Stoy

 

Here’s the situation…. More and more interviewers are using the format of ‘situational interviews’, also called ‘behavioral interviews’.  This format is intended to get the candidate talking about how they handled a past situation, or how they would handle a hypothetical situation.  It tells the interviewer volumes about how the candidate handles stress, if they take action or take a stance of ‘that’s not my job’, how the candidate communicates verbally, if they follow through to resolution and if they perceive themselves to be a leader or a ‘worker bee’.

 

 If the questions are about how you handled a past situation, they will be phrased as, “Tell us about a time when….” or “Can you give us an example of a time when….” either of these sentences would end with asking for an example of a situation that presented a problem, or an issue that required action and resolution. 

If the questions are hypothetical, there may be more explanation in the lead-in to the questions.  A typical lead-in would sound something like this;  “We’re going to give you a hypothetical scenario and we would like you to tell us what you would do in this situation, how you would go about it, and why you chose to handle it this way.  You may assume anything you like for the purpose of answering the questions but please tell us what your assumptions are.”

 

If you have not prepared for these types of questions, they can be quite daunting, and you may stumble.  However, the preparation is not as complicated as you may think.  What you need to do is come up with three or four ‘stories’ from your professional past.  There are specific qualities or actions that the interviewers will be looking for, such as;

  • Leadership and gaining consensus
  • Strong organizational skills and being detail-oriented
  • Communication and sharing of information
  • Positive resolution and follow up

Keeping these key qualities in mind, craft your stories into short, three to four minute vignettes that give some background information, state the problem or situation, describe the action you took, then close with the resolution and follow up taken.

You will want a mixed-bag so that you can draw on your stories for a variety of questions.  Craft your stories using the following premises;

  • HR based- example; showing teamwork in a stressful environment
  • Operational based- example; being instrumental in redesigning a cumbersome process that resulted in a shortened sales cycle
  • Sales based- example;  winning back a customer who had left for another vendor.

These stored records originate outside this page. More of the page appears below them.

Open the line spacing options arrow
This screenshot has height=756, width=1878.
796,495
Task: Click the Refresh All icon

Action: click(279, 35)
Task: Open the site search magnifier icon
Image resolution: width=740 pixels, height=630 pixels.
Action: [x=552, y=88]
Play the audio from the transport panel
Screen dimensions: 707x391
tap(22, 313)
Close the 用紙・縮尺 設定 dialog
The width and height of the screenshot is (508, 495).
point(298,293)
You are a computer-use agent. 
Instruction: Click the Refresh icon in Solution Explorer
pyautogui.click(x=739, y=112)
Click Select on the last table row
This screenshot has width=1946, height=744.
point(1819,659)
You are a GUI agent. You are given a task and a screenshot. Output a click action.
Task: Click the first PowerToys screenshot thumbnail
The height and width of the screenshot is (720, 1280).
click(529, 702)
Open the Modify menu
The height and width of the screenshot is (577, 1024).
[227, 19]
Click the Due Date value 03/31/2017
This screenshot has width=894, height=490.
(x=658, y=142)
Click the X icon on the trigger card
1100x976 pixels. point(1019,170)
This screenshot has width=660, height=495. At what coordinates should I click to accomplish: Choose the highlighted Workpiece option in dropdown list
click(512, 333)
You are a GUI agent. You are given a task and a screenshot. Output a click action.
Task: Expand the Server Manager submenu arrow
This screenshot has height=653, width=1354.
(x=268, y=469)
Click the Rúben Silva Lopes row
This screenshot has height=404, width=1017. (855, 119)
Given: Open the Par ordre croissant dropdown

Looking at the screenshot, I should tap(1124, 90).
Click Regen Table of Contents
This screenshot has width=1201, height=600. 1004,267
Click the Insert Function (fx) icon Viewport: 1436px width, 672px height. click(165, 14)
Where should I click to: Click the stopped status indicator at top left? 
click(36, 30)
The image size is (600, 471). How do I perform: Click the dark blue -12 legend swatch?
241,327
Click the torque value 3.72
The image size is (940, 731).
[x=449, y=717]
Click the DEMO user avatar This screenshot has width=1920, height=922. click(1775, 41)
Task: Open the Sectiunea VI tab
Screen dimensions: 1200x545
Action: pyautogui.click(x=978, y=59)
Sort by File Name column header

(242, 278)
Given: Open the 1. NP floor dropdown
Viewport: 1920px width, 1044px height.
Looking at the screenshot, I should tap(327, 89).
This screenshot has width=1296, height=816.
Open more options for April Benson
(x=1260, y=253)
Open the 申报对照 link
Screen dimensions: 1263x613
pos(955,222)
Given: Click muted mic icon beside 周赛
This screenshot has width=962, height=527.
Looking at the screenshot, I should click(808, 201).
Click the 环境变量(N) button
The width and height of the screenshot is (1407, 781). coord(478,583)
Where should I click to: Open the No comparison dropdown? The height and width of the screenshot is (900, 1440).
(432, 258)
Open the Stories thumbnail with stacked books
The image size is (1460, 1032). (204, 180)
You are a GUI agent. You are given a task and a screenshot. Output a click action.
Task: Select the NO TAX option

Your stories will be used for both the factual and hypothetical questions, so you need to practice, practice, practice telling your stories until you are comfortable with them.  In the instance of hypothetical scenarios, you will want to relate the question to one of your stories in order to help you remember the response sequence of stating the problem, describing your actions and explaining the resolution and follow up.  The difference is that you will be speaking in the future tense, “I would” instead of past tense, “I did”.

 

Having your stories crafted ahead of time will serve you well in a situational interview, and the resulting confidence you display will put you in the top-contender position.